Geoinformatics 2007 Conference (17–18 May 2007)

Paper No. 1
Presentation Time: 2:30 PM-4:30 PM

A DEPLOYABLE GEON LIDAR PROCESSING AND ANALYSIS SYSTEM


JAEGER-FRANK, Efrat1, CHANDRA, Sandeep1, CROSBY, Christopher J.2, NANDIGAM, Viswanath1, MEMON, Ashraf1, ARROWSMITH, J. Ramon2, ALTINTAS, Ilkay1 and BARU, Chaitan1, (1)San Diego Supercomputer Center, University of California, San Diego, La Jolla, CA 92093-0505, (2)School of Earth and Space Exploration, Arizona State Univ, Tempe, AZ 85281-1404, efrat@sdsc.edu

Distribution, processing and analysis of large LiDAR (Light Distance And Ranging, also known as ALSM (Airborne Laser Swath Mapping)) datasets pushes the computational limits of typical data distribution and processing systems. The high point-density of LiDAR datasets makes processing difficult for most geoscience users who lack the computing and software resources necessary to handle these massive data volumes. Over the past two years, as part of the Geosciences Network project (GEON), we have developed a three-tier architecture--called the GEON LiDAR Workflow (GLW)--to facilitate community access to LiDAR datasets. The GLW uses the GEON portal, a workflow system based on the Kepler scientific workflow environment, and a set of services, for coordinating distributed resources using emerging Grid technologies and the GEONGrid clusters. The GLW is available to the community via the GEON portal and has proven itself as an efficient and reliable LiDAR data distribution and processing tool.

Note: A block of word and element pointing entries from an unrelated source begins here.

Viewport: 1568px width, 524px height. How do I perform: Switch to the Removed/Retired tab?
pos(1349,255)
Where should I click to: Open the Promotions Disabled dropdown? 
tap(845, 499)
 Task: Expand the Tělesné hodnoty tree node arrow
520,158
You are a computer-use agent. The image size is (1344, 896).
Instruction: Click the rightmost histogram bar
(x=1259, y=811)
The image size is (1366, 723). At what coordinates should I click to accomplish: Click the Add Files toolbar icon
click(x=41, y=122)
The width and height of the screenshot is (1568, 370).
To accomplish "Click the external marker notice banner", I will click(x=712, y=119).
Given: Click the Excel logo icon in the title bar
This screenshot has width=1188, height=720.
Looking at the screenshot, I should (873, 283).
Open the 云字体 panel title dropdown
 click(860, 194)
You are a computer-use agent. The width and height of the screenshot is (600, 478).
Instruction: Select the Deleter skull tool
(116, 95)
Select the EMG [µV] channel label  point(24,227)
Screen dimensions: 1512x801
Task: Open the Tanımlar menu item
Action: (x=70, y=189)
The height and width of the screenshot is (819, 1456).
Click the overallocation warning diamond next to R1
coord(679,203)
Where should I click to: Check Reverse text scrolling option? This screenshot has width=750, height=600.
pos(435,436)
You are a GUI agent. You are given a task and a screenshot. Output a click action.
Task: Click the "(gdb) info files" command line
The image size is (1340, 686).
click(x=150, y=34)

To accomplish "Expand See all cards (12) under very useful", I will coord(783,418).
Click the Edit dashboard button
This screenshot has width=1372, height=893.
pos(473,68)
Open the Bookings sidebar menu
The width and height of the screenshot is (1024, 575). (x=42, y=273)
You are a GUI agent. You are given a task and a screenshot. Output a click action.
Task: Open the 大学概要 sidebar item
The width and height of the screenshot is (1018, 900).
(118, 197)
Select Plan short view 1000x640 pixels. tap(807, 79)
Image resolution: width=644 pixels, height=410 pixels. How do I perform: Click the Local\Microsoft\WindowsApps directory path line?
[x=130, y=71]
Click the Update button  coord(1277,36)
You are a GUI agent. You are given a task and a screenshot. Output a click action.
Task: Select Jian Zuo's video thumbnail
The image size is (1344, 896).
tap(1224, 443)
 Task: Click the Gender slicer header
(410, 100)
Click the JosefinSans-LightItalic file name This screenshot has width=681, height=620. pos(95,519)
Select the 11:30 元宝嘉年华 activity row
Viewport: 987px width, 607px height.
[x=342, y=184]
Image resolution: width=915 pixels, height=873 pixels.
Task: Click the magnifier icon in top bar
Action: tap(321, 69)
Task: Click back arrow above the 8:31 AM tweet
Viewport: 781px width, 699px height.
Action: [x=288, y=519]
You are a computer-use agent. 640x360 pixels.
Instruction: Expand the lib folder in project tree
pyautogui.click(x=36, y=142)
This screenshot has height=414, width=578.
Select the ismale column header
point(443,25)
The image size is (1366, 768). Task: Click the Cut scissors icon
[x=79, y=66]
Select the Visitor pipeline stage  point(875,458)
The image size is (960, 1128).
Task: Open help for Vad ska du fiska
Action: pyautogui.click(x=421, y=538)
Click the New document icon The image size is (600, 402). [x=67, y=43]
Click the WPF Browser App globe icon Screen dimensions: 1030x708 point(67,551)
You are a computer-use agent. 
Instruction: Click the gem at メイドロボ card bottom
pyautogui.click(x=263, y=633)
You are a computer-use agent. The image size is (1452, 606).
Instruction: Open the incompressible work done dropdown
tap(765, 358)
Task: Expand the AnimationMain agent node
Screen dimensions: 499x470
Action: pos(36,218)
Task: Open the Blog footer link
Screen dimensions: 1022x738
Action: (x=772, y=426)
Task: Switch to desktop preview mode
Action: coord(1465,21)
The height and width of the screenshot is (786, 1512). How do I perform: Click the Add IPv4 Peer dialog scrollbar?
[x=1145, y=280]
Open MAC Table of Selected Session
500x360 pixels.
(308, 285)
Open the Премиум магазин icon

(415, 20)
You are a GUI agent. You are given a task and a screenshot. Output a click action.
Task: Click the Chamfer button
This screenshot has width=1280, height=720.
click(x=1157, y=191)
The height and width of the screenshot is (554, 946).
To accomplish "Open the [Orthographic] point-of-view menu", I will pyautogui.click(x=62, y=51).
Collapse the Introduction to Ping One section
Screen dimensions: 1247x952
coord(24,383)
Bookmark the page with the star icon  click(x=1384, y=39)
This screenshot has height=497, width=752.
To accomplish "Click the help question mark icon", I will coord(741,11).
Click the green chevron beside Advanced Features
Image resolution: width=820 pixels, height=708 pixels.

The increasing popularity of the GLW has led to several requests for deployment of the system to additional sites and projects. We are currently in the process of creating an automatic deployment of the system that requires a minimal amount of user intervention (known as a “roll”). As an initial phase, we have replicated the processing services originally deployed on a GEON cluster at Arizona State University, to additional compute clusters at the San Diego Supercomputer Center and at UNAVCO in Boulder, CO. With the GLW deployed on multiple processing clusters, we can improve the system load balancing and provide a failover site. We further plan to enhance the system by utilizing a Grid scheduler to map jobs onto the Grid clusters by taking into account the availability of the corresponding compute, storage, and networking resources. Deploying the GLW on distributed sites also imposes additional requirements on the system for increased robustness, and more system monitoring information. For example, users are interested in tracking the execution state of their LiDAR processing job in real time. A number of new features were added to the GLW to address these requirements. We use the Kepler “provenance” capability, which collects job provenance data, to enhance the GLW's job monitoring interface to provide users with live job status monitoring. The data provenance is also useful when publishing results and sharing GLW products among scientists. With these enhancements we expect to make the GLW more robust and useful to a wide range of earth science users. The GLW is currently deployed on 3 sites, has 126 users who have submitted a total of 1250 LiDAR processing requests for a total of over 500 Giga bytes of data.